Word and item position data
· · ·

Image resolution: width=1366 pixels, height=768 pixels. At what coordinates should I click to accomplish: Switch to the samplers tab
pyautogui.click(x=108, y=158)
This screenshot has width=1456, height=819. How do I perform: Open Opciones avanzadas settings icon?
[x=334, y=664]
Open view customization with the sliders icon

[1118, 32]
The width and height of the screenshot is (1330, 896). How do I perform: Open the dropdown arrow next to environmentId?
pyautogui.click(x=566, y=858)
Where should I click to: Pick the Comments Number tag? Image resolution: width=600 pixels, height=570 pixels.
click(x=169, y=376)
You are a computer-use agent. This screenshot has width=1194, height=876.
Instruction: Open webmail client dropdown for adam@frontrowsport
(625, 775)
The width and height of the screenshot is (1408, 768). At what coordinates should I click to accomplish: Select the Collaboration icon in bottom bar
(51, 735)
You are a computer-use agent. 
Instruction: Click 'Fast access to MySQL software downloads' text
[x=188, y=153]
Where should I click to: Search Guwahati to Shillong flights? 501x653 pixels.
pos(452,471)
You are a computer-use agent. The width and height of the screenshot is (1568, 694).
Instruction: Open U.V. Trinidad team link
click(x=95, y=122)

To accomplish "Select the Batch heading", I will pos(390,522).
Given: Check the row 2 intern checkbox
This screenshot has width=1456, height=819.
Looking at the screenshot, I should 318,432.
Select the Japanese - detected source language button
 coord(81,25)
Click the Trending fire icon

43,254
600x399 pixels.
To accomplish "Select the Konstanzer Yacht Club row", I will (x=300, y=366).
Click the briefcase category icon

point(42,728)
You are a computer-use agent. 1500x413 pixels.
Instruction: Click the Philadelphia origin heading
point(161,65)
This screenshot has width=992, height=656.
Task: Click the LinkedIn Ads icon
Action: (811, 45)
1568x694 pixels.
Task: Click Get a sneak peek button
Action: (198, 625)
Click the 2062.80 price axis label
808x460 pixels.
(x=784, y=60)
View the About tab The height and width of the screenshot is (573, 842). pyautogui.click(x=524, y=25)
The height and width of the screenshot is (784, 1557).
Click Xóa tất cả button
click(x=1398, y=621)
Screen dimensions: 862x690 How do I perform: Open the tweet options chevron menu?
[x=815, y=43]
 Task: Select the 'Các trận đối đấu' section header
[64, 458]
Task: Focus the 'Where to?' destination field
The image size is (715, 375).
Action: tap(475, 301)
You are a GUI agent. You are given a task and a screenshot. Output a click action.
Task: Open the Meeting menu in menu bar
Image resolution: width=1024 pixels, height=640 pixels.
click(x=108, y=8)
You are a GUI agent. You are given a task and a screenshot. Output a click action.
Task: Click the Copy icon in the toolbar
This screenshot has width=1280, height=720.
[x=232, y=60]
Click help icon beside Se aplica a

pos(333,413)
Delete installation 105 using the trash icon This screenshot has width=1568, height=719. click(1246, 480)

· · ·

## [STATED EXERCISE]
Please rewrite all of the rows above, replacing each "computer-use agent" with "screen-control agent" and keeping everything else unchanged.

## [RIGHT ANSWER]
Image resolution: width=1366 pixels, height=768 pixels. At what coordinates should I click to accomplish: Switch to the samplers tab
pyautogui.click(x=108, y=158)
This screenshot has width=1456, height=819. How do I perform: Open Opciones avanzadas settings icon?
[x=334, y=664]
Open view customization with the sliders icon

[1118, 32]
The width and height of the screenshot is (1330, 896). How do I perform: Open the dropdown arrow next to environmentId?
pyautogui.click(x=566, y=858)
Where should I click to: Pick the Comments Number tag? Image resolution: width=600 pixels, height=570 pixels.
click(x=169, y=376)
You are a screen-control agent. This screenshot has width=1194, height=876.
Instruction: Open webmail client dropdown for adam@frontrowsport
(625, 775)
The width and height of the screenshot is (1408, 768). At what coordinates should I click to accomplish: Select the Collaboration icon in bottom bar
(51, 735)
You are a screen-control agent. 
Instruction: Click 'Fast access to MySQL software downloads' text
[x=188, y=153]
Where should I click to: Search Guwahati to Shillong flights? 501x653 pixels.
pos(452,471)
You are a screen-control agent. The width and height of the screenshot is (1568, 694).
Instruction: Open U.V. Trinidad team link
click(x=95, y=122)

To accomplish "Select the Batch heading", I will pos(390,522).
Given: Check the row 2 intern checkbox
This screenshot has width=1456, height=819.
Looking at the screenshot, I should 318,432.
Select the Japanese - detected source language button
 coord(81,25)
Click the Trending fire icon

43,254
600x399 pixels.
To accomplish "Select the Konstanzer Yacht Club row", I will (x=300, y=366).
Click the briefcase category icon

point(42,728)
You are a screen-control agent. 1500x413 pixels.
Instruction: Click the Philadelphia origin heading
point(161,65)
This screenshot has width=992, height=656.
Task: Click the LinkedIn Ads icon
Action: (811, 45)
1568x694 pixels.
Task: Click Get a sneak peek button
Action: (198, 625)
Click the 2062.80 price axis label
808x460 pixels.
(x=784, y=60)
View the About tab The height and width of the screenshot is (573, 842). pyautogui.click(x=524, y=25)
The height and width of the screenshot is (784, 1557).
Click Xóa tất cả button
click(x=1398, y=621)
Screen dimensions: 862x690 How do I perform: Open the tweet options chevron menu?
[x=815, y=43]
 Task: Select the 'Các trận đối đấu' section header
[64, 458]
Task: Focus the 'Where to?' destination field
The image size is (715, 375).
Action: tap(475, 301)
You are a GUI agent. You are given a task and a screenshot. Output a click action.
Task: Open the Meeting menu in menu bar
Image resolution: width=1024 pixels, height=640 pixels.
click(x=108, y=8)
You are a GUI agent. You are given a task and a screenshot. Output a click action.
Task: Click the Copy icon in the toolbar
This screenshot has width=1280, height=720.
[x=232, y=60]
Click help icon beside Se aplica a

pos(333,413)
Delete installation 105 using the trash icon This screenshot has width=1568, height=719. click(1246, 480)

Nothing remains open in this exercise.